Problem details — Repeat every item below word for word, leaving out the pictures.

↓

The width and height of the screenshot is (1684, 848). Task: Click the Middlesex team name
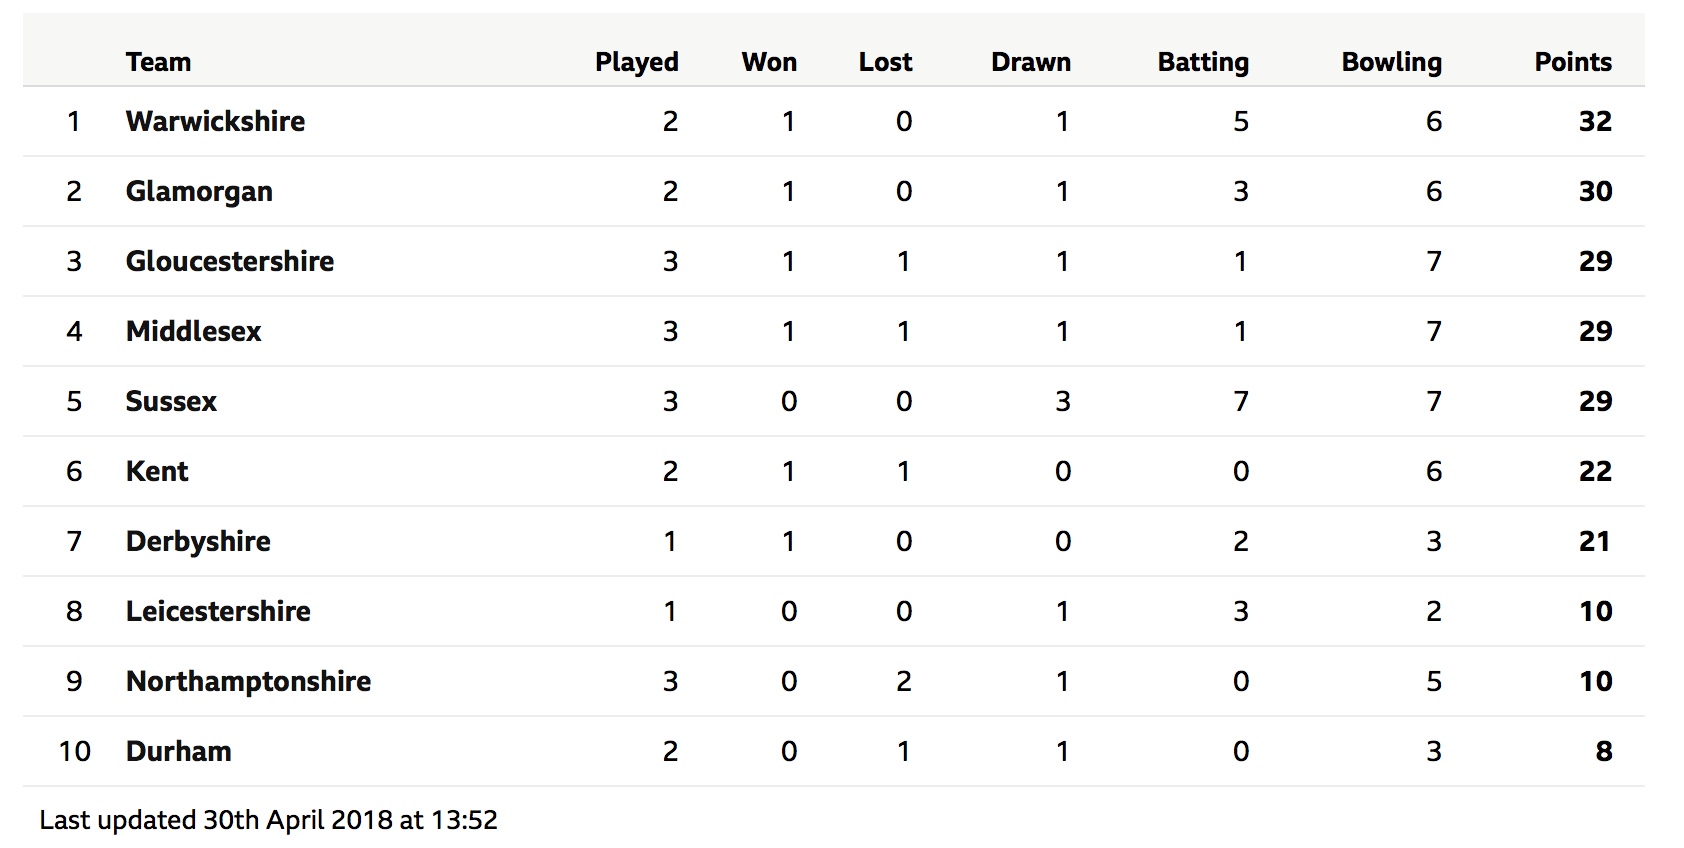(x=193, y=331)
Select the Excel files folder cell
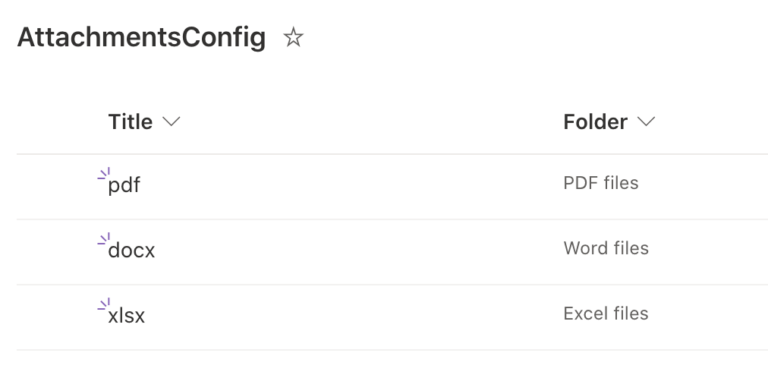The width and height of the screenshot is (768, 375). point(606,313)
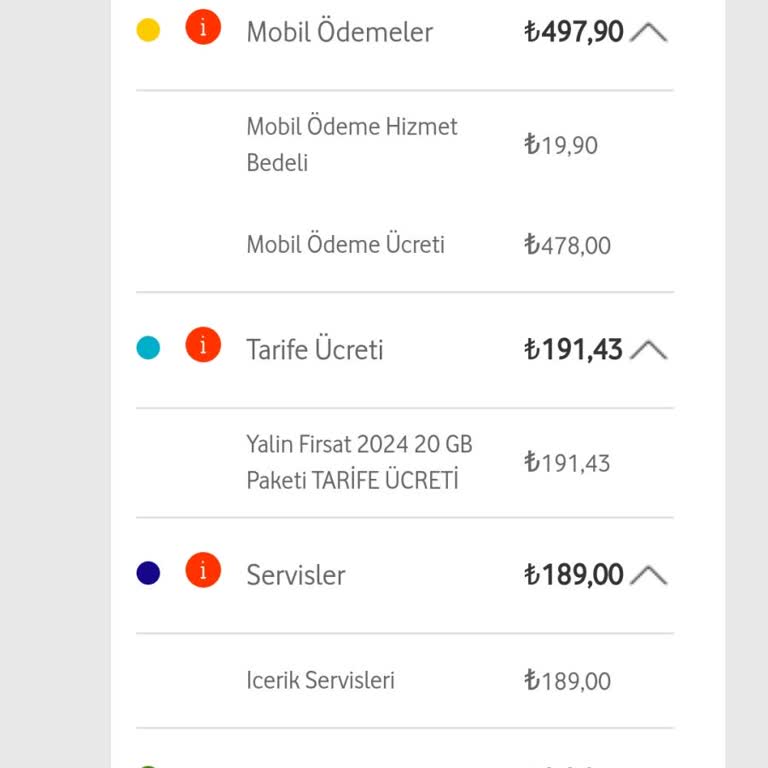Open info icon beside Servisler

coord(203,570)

↑

Finished answer —
The width and height of the screenshot is (1684, 848). Task: Click the Middlesex team name
(x=193, y=331)
Select the Excel files folder cell
The width and height of the screenshot is (768, 375). point(606,313)
Open info icon beside Servisler

coord(203,570)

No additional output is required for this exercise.